Лицо у Ореста было жалкое, сморщенное, голову он держал набок, руки беспомощно болтались как плети, и в особенности были трогательны непомерно поднятые, ради безукоризненного приличия и поэтому особенно короткие брюки Саши Николаича.
При всяком другом случае Николаев, увидев бы эту фигуру, наверняка расхохотался бы. Но тут он был крайне рассержен, потому что дело касалось не его, а посторонних, да еще не кого-нибудь, а Наденьки Заозерской. И в первый раз за все их долголетние отношения Саша Николаич накинулся на Ореста:
– Послушайте! Ведь это же из рук вон что такое!..
Орест протянул руку наподобие руки у статуи Петра
Великого работы Фальконе и произнес:
– Знаю! Понимаю! Свинство! Сам чувствую больше, чем вы можете выразить это!
Он ударил себя в грудь кулаком и сдвинул картуз на лоб так, что тот ему съехал на самый нос.
– Где квитанция? – сурово спросил Саша Николаич.

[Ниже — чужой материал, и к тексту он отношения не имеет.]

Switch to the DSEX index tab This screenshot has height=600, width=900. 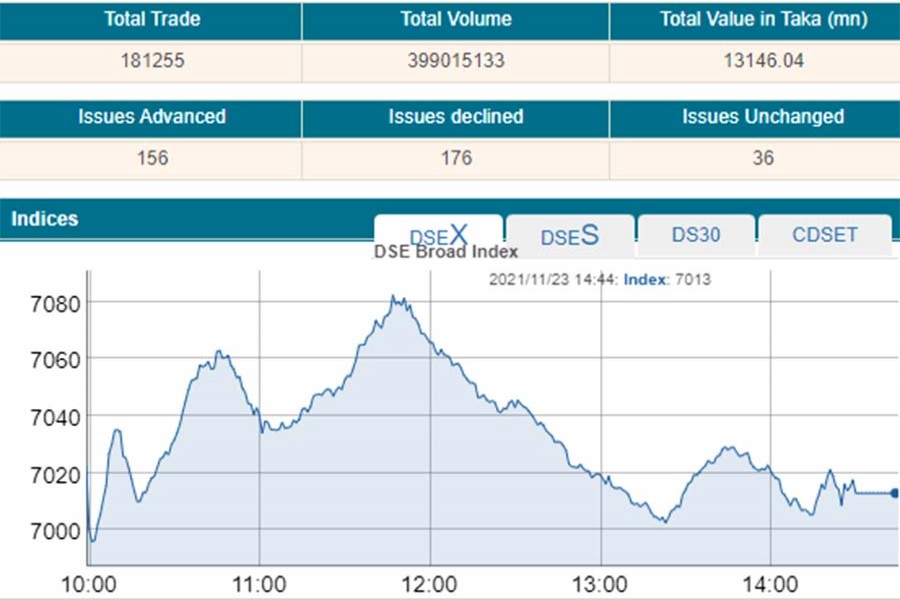438,235
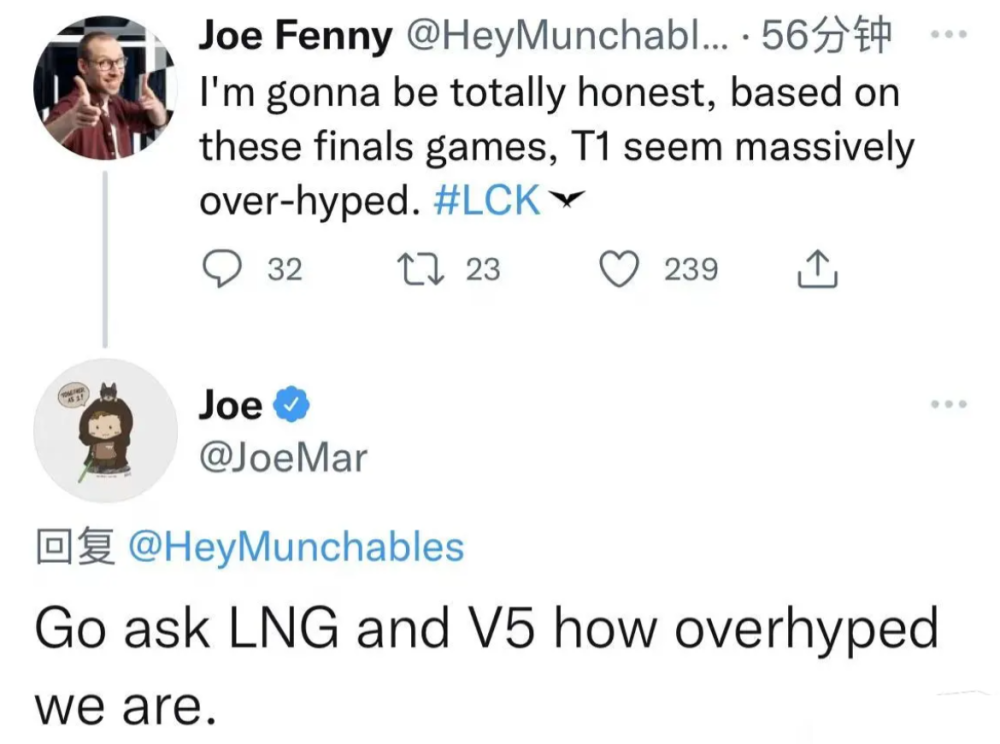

Орест, признавший свою вину и потому не ожидавший дальнейших строгостей, сейчас же обиделся на эту суровость. Он одним движением передвинул картуз на затылок, заломил его набок, что означало у него «отношение набекрень», и с гордым великолепием проговорил:
– Прошу вас, сударь, обходиться со мной как с дворянином!
При этом он повернулся и стал удаляться. Эта сцена по обыкновению происходила у окна кабинета Саши Николаича.